Personalities make us who we are and form the way we interpret and interact with society. Features of our personality are the building blocks of relationships, personal and professional. Some personality features are adaptive and help us function better in situations, while others can be distracting and detrimental to our interpersonal navigation. A single personality feature can be also adaptive and maladaptive, depending on the situation at hand. Freely speaking your opinions might be helpful in business situations for negotiation, but the same characteristic trait can become challenging when you are making a complaint to a supervisor and fail to employ a tactful filter. It is also a measure of your fit with someone else. One person might need a soft approach, while another might appreciate someone who “cuts to the chase.”  Personalities make the world colorful.
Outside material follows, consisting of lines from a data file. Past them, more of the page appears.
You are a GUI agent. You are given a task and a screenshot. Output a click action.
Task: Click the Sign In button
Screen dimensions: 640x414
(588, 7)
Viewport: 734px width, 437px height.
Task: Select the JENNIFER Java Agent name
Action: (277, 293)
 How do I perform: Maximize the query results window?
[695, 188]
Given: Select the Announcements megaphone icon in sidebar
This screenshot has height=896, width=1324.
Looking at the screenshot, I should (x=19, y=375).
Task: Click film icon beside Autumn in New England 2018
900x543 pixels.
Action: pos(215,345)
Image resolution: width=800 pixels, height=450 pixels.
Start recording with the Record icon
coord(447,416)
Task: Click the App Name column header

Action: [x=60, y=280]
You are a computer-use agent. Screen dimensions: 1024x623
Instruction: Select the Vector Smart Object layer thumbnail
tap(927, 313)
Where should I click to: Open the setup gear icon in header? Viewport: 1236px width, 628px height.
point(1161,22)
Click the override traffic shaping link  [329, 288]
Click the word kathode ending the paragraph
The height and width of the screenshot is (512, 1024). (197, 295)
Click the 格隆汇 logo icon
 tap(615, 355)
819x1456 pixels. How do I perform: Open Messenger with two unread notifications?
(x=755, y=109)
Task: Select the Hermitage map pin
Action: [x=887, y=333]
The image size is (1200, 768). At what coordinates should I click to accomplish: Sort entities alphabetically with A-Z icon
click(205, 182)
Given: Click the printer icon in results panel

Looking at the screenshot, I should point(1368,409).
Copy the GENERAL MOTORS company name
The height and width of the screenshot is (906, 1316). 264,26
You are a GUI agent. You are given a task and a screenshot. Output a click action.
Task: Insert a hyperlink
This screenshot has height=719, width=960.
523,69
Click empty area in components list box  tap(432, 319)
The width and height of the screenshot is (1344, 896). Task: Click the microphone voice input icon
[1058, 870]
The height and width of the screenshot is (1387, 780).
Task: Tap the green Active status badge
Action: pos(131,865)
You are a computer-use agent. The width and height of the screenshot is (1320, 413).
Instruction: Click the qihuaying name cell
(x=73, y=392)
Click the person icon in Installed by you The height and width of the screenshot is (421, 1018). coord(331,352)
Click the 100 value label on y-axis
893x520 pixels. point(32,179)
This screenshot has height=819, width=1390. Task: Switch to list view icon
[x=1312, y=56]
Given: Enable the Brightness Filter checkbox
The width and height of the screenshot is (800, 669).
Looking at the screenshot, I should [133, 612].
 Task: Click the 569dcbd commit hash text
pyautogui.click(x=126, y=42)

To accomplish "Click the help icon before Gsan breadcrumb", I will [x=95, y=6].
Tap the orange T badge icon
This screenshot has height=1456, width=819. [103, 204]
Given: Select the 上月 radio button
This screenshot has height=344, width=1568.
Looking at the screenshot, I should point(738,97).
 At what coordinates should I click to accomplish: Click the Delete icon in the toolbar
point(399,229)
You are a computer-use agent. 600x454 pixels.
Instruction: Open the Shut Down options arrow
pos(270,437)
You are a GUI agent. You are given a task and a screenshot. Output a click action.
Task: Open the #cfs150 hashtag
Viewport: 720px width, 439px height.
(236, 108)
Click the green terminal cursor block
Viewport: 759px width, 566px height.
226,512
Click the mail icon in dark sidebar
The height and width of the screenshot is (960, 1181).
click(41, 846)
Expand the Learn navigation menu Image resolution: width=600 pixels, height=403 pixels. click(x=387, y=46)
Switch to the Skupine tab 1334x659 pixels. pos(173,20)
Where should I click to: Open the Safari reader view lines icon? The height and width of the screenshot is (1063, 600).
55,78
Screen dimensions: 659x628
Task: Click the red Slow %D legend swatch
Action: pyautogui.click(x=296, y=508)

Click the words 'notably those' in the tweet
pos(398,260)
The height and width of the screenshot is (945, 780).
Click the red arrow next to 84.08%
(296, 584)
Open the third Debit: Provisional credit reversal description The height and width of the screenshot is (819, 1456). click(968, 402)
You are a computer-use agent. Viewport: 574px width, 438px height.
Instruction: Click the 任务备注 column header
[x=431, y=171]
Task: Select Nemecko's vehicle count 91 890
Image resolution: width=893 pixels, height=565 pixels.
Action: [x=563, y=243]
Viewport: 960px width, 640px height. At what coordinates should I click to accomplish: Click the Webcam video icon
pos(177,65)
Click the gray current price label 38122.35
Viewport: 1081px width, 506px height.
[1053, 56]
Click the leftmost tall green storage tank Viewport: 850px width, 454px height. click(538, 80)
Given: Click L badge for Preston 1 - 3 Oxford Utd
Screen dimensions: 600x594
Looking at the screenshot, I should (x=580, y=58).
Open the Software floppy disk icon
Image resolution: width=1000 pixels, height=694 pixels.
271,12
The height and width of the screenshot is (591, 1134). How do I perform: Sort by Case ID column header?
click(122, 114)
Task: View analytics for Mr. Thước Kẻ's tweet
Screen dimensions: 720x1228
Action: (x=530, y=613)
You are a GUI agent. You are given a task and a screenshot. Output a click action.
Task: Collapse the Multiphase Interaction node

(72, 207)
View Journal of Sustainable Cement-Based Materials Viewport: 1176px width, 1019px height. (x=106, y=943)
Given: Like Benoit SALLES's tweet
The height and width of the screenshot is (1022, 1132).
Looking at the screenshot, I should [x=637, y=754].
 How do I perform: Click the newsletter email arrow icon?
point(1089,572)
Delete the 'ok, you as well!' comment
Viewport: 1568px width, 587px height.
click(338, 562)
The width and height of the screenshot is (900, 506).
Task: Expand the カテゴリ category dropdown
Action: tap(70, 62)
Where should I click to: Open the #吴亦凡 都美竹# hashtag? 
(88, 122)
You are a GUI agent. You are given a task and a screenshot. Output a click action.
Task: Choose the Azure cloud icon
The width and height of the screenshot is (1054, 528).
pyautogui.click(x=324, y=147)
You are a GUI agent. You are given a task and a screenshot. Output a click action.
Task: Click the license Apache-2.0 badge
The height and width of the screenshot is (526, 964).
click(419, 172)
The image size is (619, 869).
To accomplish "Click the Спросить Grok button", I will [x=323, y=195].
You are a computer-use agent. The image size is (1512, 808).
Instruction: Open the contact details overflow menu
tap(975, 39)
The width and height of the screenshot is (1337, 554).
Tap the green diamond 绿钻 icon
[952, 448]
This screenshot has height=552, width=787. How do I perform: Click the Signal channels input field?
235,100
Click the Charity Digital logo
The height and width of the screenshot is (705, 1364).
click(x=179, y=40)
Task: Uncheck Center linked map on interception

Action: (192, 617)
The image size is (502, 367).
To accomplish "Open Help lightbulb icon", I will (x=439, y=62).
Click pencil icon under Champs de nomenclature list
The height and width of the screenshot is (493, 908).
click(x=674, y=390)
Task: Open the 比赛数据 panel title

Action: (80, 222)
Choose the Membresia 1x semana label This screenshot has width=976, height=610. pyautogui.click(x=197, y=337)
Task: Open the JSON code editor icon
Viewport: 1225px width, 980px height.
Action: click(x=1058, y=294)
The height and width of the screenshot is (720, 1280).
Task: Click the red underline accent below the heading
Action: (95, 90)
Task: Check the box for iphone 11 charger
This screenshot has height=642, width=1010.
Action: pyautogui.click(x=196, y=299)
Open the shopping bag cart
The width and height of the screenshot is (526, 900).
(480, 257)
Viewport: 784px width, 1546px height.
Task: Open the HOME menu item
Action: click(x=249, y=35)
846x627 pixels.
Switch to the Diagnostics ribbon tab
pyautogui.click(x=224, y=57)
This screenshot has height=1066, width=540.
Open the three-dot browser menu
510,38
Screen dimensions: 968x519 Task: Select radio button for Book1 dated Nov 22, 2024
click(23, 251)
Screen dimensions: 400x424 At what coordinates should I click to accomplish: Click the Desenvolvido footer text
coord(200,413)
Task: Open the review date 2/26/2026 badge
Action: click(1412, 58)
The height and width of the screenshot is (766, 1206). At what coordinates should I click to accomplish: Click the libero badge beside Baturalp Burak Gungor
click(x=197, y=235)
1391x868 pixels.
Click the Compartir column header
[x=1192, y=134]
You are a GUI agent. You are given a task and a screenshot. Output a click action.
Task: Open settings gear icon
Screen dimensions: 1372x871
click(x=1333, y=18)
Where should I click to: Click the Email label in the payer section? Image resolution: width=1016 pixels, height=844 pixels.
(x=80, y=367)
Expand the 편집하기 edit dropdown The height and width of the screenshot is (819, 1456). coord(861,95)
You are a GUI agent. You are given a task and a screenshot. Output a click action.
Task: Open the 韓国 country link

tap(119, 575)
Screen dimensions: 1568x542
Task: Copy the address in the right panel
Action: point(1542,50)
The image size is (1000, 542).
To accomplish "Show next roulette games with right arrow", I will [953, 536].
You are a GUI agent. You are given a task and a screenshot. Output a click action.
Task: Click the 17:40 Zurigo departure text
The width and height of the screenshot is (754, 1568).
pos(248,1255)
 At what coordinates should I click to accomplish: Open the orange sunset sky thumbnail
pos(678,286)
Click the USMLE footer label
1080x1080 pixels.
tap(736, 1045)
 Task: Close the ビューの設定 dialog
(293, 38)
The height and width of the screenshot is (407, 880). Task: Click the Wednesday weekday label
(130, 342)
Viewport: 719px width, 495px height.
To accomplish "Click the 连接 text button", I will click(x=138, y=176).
There are individuals who have patterns of personality that extend beyond the adaptive qualities and into a maladaptive pattern of thinking, behavior, and interpersonal relatedness. Such patterns are on a spectrum with adaptive on one side and maladaptive on the other to the point of a personality disorder. The characteristic of a personality disorder is pervasive across a variety of social situations and leads to clinically significant distress or impairment in important areas of functioning, such as social or occupational. A personality disorder often impacts the perception of self and others, as well as emotional processing and responses to those perceptions. These patterns of behavior are longstanding, first seen in adolescence or early adulthood. It is also important to consider cultural factors, since personality disorders are seen as a pattern markedly different from that individual’s culture.

This is one area of interest in psychological evaluations for forensic cases because it provides a backdrop for that individual against which forms his or her worldviews. Some personality features are adaptive and give strengths to that person with resilience and greater coping ability. Others lead to more maladaptive responses to conflicts and becomes an obstacle to the resolution. Without considering personality features, we fail to see the entirety of the person we are evaluating.